Los cerebros
No deja de ser curioso que en el cerebro, esa masa inconsistente que posee miles de millones de neuronas, sucedan tantos fenómenos. Que en esa materia perecedera capaz de procesar información y dominar las funciones corporales ocurran primeramente todos los actos en forma de ideas o maquinaciones. No deja de ser extraño que ese flan energizado protegido por el cráneo lleve a cabo funciones tan espinosas como la memoria, el pensamiento, las emociones y el lenguaje, y que tal mezcolanza funcional dé lugar a la conciencia donde se construyen, entre otras cosas, conceptos tan relativos como el bien y el mal. Sin embargo, y a pesar de que el pensamiento contemporáneo gira en torno al relativismo cultural, es a partir de cierta lectura del bien y el mal que en la experiencia comunitaria es posible diferenciar entre lo bueno y lo malo, considerados como prácticas que proporcionan o no bienestar a la sociedad. Y es claro que esa lectura, que en principio es individual, debe coincidir de alguna manera con lineamientos colectivos, porque todo se origina en las honduras cerebrales pero se ejecuta en la vida real.
Pero, ¿qué ocurre cuando una sociedad toma por costumbre individualizar únicamente las buenas ideas del cerebro? Sus generadores son considerados bienhechores, adalides que con nombres y apellidos toman lugares destacados en la sociedad; entre tanto, quienes fraguan la violación del bienestar comunitario no son particularizados, y se atrincheran en el anonimato como si formaran parte de una secta de intocables que arrasa implacablemente con todo lo que su ética les permite. Desde ahí llevan a cabo sus maniobras amparados por esa especie de maldición que se llama impunidad, propia de países como el nuestro, donde prevalecen la corrupción, la impotencia del sistema de justicia y la ilegalidad.
Son los cerebros que orquestaron en Colombia delitos que han quedado impunes. Los grandes conspiradores, los generadores de violencia. Los que ordenaron magnicidios, los que trazaron la suerte de periodistas y políticos, los que idearon ejecuciones extrajudiciales e interceptaciones ilegales. Los cerebros tras la muerte del general Uribe Uribe, de Jorge Eliécer Gaitán, Luis Carlos Galán, Carlos Pizarro, Bernardo Jaramillo, Jaime Garzón, Jaime Pardo Leal y Álvaro Gómez. Los cerebros tras los desfalcos millonarios al Estado, las cabezas que han movido las maquinarias de elección y reelección.

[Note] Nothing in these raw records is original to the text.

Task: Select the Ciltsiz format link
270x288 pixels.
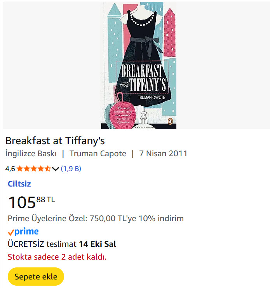Action: click(x=19, y=184)
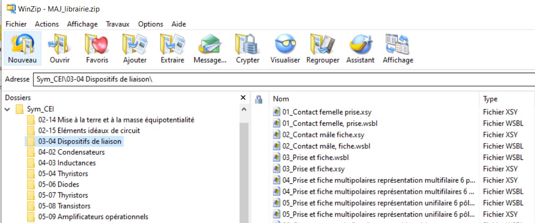Open an archive with Ouvrir icon
This screenshot has height=223, width=535.
click(x=60, y=48)
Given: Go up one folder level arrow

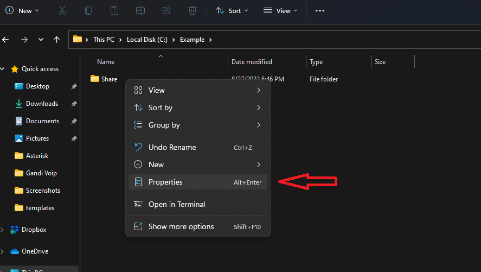Looking at the screenshot, I should click(x=57, y=40).
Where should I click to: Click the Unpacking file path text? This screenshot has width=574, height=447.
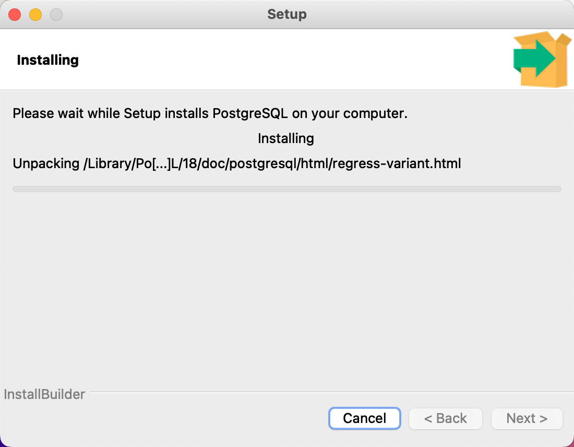[x=237, y=163]
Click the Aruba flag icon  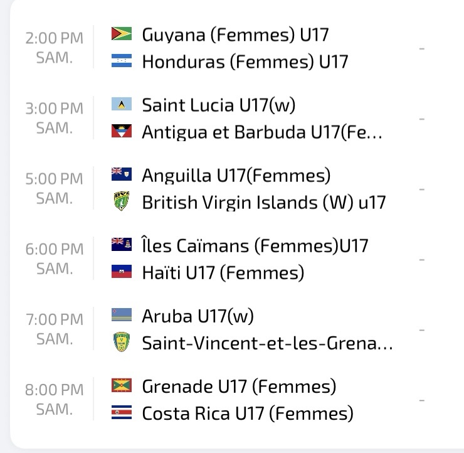[121, 315]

Y ellos no han operado desde el monte, sino desde las entrañas mismas del sistema democrático.
Por eso resultan inquietantes las recientes declaraciones del general Jorge E. Mora: “Si logramos ese paso de las armas a la política quiere decir que las Farc se incorporan al sistema democrático colombiano que antes combatían, y si es así, bienvenidos a la sociedad colombiana, y bienvenidos a la vida política colombiana”. Sabemos que es un gran reto y no solo para las Farc, porque la paz no será duradera mientras los cerebros gestores de los terribles sucesos que conforman el repertorio de grandes procesos judiciales irresueltos permanezcan sin castigo. Como dice el refrán: “la culebra se mata por la cabeza”.